WORK INSTRUCTIONS — Gather every line below that contains the word "Please" and copy each one in full.

[Collected data]
########################################
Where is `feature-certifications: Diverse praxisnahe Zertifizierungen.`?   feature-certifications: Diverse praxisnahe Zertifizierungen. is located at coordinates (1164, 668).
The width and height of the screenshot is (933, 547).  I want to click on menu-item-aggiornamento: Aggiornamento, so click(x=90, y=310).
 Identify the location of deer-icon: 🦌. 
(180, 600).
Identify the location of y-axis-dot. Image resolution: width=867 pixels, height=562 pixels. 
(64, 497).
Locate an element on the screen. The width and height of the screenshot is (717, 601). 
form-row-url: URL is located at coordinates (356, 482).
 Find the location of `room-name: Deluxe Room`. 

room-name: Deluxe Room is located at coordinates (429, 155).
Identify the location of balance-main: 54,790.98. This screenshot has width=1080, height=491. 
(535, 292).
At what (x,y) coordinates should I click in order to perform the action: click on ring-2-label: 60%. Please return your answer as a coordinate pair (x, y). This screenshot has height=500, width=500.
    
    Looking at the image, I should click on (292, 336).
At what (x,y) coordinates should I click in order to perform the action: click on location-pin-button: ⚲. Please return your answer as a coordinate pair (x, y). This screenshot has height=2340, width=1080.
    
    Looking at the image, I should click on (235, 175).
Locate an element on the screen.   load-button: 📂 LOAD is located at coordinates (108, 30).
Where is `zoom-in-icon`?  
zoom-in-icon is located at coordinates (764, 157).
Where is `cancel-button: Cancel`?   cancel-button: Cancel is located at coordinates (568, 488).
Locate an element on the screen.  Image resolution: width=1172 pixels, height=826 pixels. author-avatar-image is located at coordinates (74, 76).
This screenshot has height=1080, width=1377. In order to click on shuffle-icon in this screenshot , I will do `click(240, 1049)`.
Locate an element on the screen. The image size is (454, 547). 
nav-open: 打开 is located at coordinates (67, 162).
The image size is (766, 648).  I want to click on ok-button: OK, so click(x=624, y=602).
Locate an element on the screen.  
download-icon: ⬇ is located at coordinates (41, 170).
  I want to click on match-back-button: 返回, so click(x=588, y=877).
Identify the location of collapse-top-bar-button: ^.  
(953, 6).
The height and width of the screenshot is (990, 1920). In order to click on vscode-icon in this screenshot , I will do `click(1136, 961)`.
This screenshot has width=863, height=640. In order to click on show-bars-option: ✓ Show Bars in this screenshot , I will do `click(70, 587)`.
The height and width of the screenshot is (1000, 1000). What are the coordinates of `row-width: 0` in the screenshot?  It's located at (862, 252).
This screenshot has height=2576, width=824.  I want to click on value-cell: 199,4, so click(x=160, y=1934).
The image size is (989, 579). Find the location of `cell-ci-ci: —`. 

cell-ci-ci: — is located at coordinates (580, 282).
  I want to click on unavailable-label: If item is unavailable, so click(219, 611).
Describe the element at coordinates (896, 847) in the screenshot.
########################################
FINISHED TASK —
At what (x,y) coordinates should I click in order to perform the action: click on ring-2-label: 60%. Please return your answer as a coordinate pair (x, y). This screenshot has height=500, width=500.
At what (x,y) coordinates should I click in order to perform the action: click on location-pin-button: ⚲. Please return your answer as a coordinate pair (x, y). This screenshot has height=2340, width=1080.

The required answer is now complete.